We will load the shapefile identifying locations within our study area as containing one of our 4 land cover types.

# read in and transform training data
training_data <- st_read(here::here( "data", "trainingdata.shp")) %>%
  st_transform(., crs = crs(landsat))

Now, we can extract the spectral reflectance values at each site to create a data frame that relates land cover types to their spectral reflectance.

# extract reflectance values at training sites
training_data_values <- terra::extract(landsat, training_data, df = TRUE)


# convert training data to data frame
training_data_attributes <- training_data %>%
  st_drop_geometry()

# join training data attributes and extracted reflectance values
SB_training_data <- left_join(training_data_values, training_data_attributes,
                              by = c("ID" = "id")) %>%
                    mutate(type = as.factor(type)) # convert landcover type to factor

Next, let’s train the decision tree classifier!

To train our decision tree, we first need to establish our model formula (i.e. what our response and predictor variables are).

  • The rpart() function implements the CART algorithm
  • The rpart() function needs to know the model formula and training data you would like to use
  • Because we are performing a classification, we set method = "class"
  • We also set na.action = na.omit to remove any pixels with NAs from the analysis.
# establish model formula
SB_formula <- type ~ red + green + blue + NIR + SWIR1 + SWIR2

# train decision tree
SB_decision_tree <- rpart(formula = SB_formula,
                          data = SB_training_data,
                          method = "class",
                          na.action = na.omit)

To understand how our decision tree will classify pixels, we can plot the results!

TipInterpreting decision trees

Note: The decision tree is comprised of a hierarchy of binary decisions. Each decision rule has 2 outcomes based on a conditional statement pertaining to values in each spectral band.

Code 
# plot decision tree
prp(SB_decision_tree)

2. Classify image

Now that we have a rule set for classifying spectral reflectance values into landcover types, we can apply the classifier to identify the landcover type in each pixel.

The terra package includes a predict() function that allows us to apply a model to our data. In order for this to work properly, the names of the layers need to match the column names of the predictors we used to train our decision tree. The predict() function will return a raster layer with integer values. These integer values correspond to the factor levels in the training data. To figure out what category each integer corresponds to, we can inspect the levels of our training data.

# classify image based on decision tree
SB_classification_dt <- terra::predict(landsat, SB_decision_tree, type = "class", na.rm = TRUE)

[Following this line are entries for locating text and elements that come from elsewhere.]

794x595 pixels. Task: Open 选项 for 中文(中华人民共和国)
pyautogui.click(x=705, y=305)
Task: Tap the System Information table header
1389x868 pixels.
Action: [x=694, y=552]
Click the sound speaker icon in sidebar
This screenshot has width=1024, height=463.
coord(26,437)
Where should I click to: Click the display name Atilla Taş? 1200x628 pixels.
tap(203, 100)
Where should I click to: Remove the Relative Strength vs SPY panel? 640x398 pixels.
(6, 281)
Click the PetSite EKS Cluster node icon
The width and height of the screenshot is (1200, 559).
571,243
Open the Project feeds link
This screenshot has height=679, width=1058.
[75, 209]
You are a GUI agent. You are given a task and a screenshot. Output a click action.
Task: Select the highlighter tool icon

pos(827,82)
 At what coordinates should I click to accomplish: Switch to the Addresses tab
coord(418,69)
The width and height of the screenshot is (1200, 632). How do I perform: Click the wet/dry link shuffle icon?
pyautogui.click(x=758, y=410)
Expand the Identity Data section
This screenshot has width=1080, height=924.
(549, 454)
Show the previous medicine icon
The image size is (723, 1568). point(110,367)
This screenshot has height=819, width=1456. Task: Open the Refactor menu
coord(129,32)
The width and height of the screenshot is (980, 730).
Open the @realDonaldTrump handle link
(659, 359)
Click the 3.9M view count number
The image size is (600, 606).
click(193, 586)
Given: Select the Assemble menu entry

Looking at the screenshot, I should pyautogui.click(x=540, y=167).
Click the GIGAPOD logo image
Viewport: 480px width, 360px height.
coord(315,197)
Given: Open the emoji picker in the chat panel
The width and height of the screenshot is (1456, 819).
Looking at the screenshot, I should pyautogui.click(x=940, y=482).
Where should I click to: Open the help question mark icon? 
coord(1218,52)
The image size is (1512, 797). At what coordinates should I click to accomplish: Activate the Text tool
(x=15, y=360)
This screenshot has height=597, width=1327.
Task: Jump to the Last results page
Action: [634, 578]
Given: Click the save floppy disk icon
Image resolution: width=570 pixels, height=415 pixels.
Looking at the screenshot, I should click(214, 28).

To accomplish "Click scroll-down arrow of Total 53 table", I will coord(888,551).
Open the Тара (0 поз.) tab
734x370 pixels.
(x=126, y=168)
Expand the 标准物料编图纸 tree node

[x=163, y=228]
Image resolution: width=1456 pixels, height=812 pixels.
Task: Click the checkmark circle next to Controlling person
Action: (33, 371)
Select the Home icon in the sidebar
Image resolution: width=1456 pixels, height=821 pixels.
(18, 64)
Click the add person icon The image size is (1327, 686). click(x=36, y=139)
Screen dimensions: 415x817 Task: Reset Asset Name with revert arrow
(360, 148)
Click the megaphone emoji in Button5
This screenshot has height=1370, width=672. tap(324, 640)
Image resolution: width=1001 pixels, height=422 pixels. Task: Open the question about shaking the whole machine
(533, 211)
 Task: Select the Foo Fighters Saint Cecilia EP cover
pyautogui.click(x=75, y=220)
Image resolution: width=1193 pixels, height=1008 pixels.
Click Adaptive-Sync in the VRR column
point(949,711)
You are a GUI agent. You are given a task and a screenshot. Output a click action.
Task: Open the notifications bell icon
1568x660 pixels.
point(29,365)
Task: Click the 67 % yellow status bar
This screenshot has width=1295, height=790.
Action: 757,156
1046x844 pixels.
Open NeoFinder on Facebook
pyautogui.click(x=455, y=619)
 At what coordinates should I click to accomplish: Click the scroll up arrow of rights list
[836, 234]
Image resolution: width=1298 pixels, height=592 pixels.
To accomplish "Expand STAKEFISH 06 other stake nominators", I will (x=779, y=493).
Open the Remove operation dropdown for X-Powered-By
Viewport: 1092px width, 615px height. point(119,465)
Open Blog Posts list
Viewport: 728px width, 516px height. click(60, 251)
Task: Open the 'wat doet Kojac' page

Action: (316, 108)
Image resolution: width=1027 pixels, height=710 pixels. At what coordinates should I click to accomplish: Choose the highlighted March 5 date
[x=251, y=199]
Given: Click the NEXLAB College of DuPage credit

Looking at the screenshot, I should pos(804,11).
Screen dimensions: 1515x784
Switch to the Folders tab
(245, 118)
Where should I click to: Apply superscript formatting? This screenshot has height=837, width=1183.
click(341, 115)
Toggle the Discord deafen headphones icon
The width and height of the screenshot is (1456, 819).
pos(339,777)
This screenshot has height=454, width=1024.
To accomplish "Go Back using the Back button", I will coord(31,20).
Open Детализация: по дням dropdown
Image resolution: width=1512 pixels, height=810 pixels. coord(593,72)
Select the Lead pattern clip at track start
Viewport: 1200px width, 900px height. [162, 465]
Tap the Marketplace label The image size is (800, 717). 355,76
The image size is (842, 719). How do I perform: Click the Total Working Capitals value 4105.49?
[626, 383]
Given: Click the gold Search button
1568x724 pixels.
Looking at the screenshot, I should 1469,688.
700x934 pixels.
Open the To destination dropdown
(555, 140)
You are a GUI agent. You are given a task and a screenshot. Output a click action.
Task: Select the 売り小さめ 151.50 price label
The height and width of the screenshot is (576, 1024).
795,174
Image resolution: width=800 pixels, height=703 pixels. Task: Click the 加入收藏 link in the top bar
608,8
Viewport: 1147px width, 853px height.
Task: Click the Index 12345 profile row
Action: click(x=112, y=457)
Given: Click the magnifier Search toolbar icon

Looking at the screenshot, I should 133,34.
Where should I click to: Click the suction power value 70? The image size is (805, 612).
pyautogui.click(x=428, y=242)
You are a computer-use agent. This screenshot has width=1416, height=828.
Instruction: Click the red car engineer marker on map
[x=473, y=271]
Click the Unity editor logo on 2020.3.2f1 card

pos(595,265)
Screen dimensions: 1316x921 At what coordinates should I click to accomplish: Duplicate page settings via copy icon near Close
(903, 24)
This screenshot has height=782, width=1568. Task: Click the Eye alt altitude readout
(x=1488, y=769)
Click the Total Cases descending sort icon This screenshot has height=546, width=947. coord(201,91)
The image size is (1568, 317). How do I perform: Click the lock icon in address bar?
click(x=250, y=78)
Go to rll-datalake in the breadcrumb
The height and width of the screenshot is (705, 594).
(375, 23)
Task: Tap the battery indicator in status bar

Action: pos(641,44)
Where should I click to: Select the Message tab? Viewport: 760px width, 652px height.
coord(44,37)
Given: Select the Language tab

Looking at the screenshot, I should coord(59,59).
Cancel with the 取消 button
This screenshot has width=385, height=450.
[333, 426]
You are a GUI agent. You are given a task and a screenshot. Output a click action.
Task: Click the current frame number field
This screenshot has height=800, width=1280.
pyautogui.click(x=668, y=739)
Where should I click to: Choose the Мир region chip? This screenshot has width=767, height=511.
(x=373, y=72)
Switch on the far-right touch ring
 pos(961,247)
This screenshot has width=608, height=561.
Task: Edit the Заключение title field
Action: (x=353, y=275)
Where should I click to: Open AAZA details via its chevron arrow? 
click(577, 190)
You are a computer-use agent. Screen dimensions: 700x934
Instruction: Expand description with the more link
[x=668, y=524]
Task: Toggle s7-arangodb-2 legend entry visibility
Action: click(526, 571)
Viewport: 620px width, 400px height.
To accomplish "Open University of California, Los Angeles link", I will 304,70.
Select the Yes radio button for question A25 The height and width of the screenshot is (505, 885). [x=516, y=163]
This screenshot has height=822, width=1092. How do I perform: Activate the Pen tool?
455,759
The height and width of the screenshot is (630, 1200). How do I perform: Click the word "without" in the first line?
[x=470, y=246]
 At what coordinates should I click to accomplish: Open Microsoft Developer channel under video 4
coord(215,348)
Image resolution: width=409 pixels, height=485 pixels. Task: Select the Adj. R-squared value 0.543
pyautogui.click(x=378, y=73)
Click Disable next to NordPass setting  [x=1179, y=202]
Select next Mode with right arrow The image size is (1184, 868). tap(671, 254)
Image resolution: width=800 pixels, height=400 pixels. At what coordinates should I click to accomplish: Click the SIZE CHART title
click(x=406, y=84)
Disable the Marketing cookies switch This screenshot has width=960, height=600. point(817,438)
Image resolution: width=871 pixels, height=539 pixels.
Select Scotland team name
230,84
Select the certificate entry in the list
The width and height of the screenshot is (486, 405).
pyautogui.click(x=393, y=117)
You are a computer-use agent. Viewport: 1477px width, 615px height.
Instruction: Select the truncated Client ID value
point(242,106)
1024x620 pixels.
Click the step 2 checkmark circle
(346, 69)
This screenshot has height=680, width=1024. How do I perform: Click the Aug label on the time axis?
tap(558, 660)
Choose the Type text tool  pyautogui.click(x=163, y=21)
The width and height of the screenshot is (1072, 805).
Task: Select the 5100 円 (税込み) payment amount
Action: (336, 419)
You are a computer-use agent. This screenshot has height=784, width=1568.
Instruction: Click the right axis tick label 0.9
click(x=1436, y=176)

# inspect level to understand the order of classes in prediction
levels(SB_training_data$type)
[1] "green_vegetation" "soil_dead_grass"  "urban"            "water"

3. Plot results

Now we can plot the results and check out our land cover map!

Code 
# plot results
dt_plot <- tm_shape(SB_classification_dt) +
  tm_raster(
    col.scale = tm_scale(
      values = c("#8DB580", "#F2DDA4", "#7E8987", "#6A8EAE"),
      labels = c("green vegetation", "soil/dead grass", "urban", "water")
    ),
    col.legend = tm_legend("Landcover type")
  ) +
  tm_title(text = "Decision Tree Landcover Classification") + 
  tm_layout( legend.position = c("left", "bottom"))

dt_plot

Unsupervised

There are many approaches for performing land cover classification! We just saw an example of a supervised classification - decision trees! To build the decision tree, we provided training data that was labeled by the user. But remember, our data might not always be labeled! We will see this scenario through now with a k means algorithm, where we provided unlabeled data that the algorithm will put into groups for us. At the end, we must figure out which group is which landcover type.

We already processed our landsat data by cropping/masking to our area of interest and converting the values to reflectance. Now it’s time to jump into the classifying!

1. Convert raster data to a dataframe and scale

The first step is to prepare our data for k-means clustering. Unlike the decision tree which can work directly with raster objects, k-means requires our data to be in a dataframe format. We’ll extract the spectral band values for each pixel and then scale them. Scaling is critical for k-means because the algorithm measures distances between pixels - if one band has much larger values than another, it would dominate the clustering. Scaling puts all bands on the same scale so each contributes equally.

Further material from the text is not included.